Make way for Team Rob.

Unlike Team Edward or Team Jacob, Team Rob is all about -- who else? -- Robert Pattinson, starring in "Remember Me." If his name weren't attached to this movie, it likely would have gone directly to DVD.

With it, "Remember Me" is a test of Mr. Pattinson's popularity away from the "Twilight" franchise. He plays Tyler, a brooding 21-year-old New York student with daddy and authority issues, a younger sister he adores and an older brother he mourns.

"Remember Me," however, is built around twin tragedies with NYU coed Ally (Emilie de Ravin), the daughter of a nurse who was shot to death on a subway platform in 1991. Ally witnessed the murder and now lives with her overly protective police officer father (Chris Cooper) in Queens a decade later.

Tyler and Ally are brought together for all the wrong reasons, which you suspect will backfire, but fall in love.

The movie, however, boasts enough conflicts, outbursts, foreshadowing and fatalistic viewpoints to go around. Pierce Brosnan, who revealed he couldn't sing in "Mamma Mia!," here proves he cannot do a Brooklyn accent as Tyler's father.

Mr. Pattinson takes a step away from Edward but isn't exactly shaving his head and playing an Army enlistee. Some of his best scenes are with young Ruby Jerins as Tyler's 11-year-old sister, and they share an easy, believable bond.

Heaping sorrow upon characters isn't the same as drama, and the themes here are worthwhile but clumsily explored. The power of the movie rests in its ending and is, indeed, memorable, but too little preceding it is.

Rated PG-13 for violence, sexual content, language and smoking.

'Our Family Wedding'

2 stars = Mediocre
Ratings explained

"Guess Who" meets "I Love Lucy" in this romcom about an African-American groom named Marcus (Lance Gross) and his fiancee, Lucia (America Ferrera), who hails from a Mexican-American family.

When they leave New York for Los Angeles and their families, they're just full of surprises: They're engaged and want to marry in three weeks before going to Laos to work, she has dropped out of law school but hasn't told anyone and, obviously, they wouldn't answer the race or ethnic origin question the same on a census form.

His father (Forest Whitaker) is a successful disc jockey and playboy who raised Marcus, a physician just like Sidney Poitier in "Guess Who's Coming to Dinner." Her happily married father (Carlos Mencia) operates a car restoration business and tows cars for the city on the side.

They have the opposite of a meet-cute, setting the stage for family disagreements over almost everything as the young couple learn their new mantra: "Our marriage, their wedding."

"Our Family Wedding," from director and co-writer Rick Famuyiwa, who made "The Wood" (which explains the Taye Diggs cameo), embroiders the usual wedding woes with midlife crises or realizations, culture clashes, some nice nuggets and superfluous silliness involving wedding cake and a randy goat.

----------------

#### What to do:
• A. In the movie reviews, condense the paragraph beginning "When they leave New York for Los Angeles" into a bulleted list that keeps its main facts.
• B. According to the movie reviews, which actor plays Ally's father in "Remember Me"?
• C. Carry the movie reviews forward from their last sentence, in the same critical voice.
The listing comes from a separate, unrelated source.

#### Supplied information:
----------------

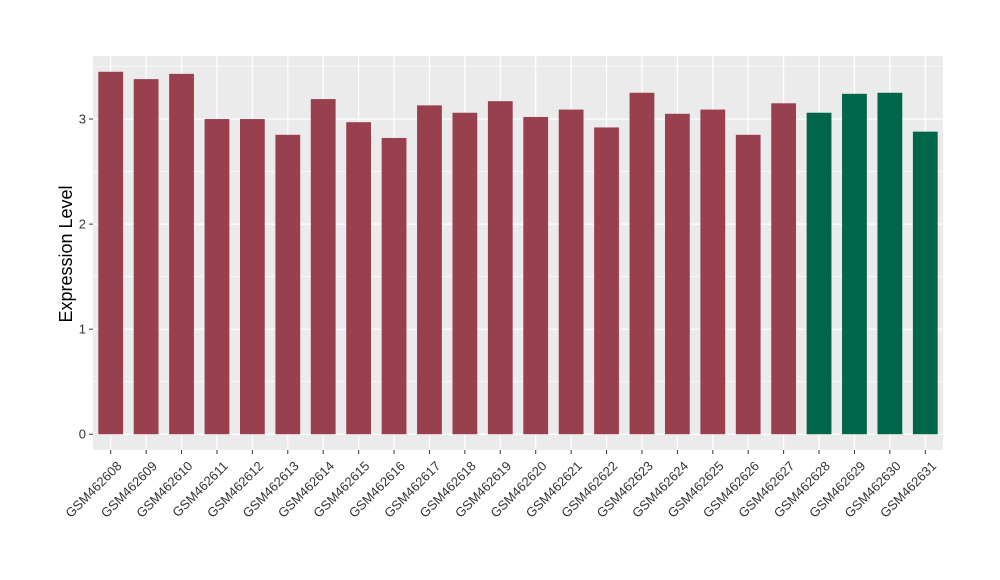  Describe the element at coordinates (536, 276) in the screenshot. I see `bar-GSM462620` at that location.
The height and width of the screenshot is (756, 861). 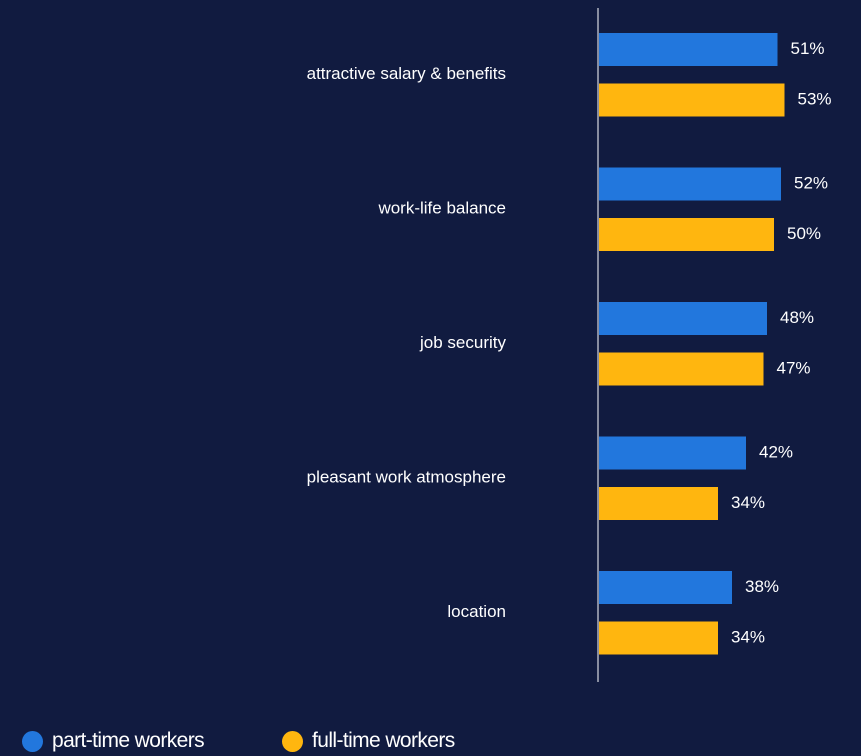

----------------

#### Answers given:
• A.
- Marcus and Lucia leave New York for Los Angeles to see their families.
- They are engaged and want to marry in three weeks before going to Laos to work.
- Lucia has dropped out of law school but hasn't told anyone.
- They would answer the race or ethnic origin question differently on a census form.

• B. Chris Cooper

• C.
Watching an animal try to get frisky with Mr. Whitaker, I thought, is this any way to treat an Oscar winner who played Idi Amin? It's typical of the movie, which zig zags all over the place, feels padded and walks down a familiar aisle, but one populated by appealing faces.

Rated PG-13 for some sexual content and brief strong language.

'Police, Adjective'

2 1/2 stars = Average
Ratings explained

There's a reason why all the good cop shows always have two officers in the car on a stakeout. That's so they can talk to each other, as opposed to this movie, which features the world's most boring police assignment and yet one that can change or ruin lives.

A Romanian policeman named Cristi (Dragos Bucur) is tailing a teenager who offers hashish to his school friends. That makes him a target even though Cristi insists, "Nowhere in Europe are you arrested for smoking a joint. ... I don't want to ruin somebody's life for a law that will change soon."

While other cops might not blink at the bust, he cannot understand why the boy's so-called friend is willing to squeal, who is supplying the drugs and why a kid should do seven or even three-plus years in jail.

"Police, Adjective" is all about a country in transition and the power and precision of words and how they, like the law, can change or be open to interpretation. They can be used to lay a trap, sketch an image, and lead a man to a fork in the Romanian road.

But they can also try the patience of a moviegoer, even one who appreciates the dramatic tension built into a scene in which someone reads a series of words and their meanings from a dictionary. As we all know, actions speak louder than words, even Romanian ones.

Not rated. In Romanian with English subtitles. Opens today at the Harris Theater, Downtown.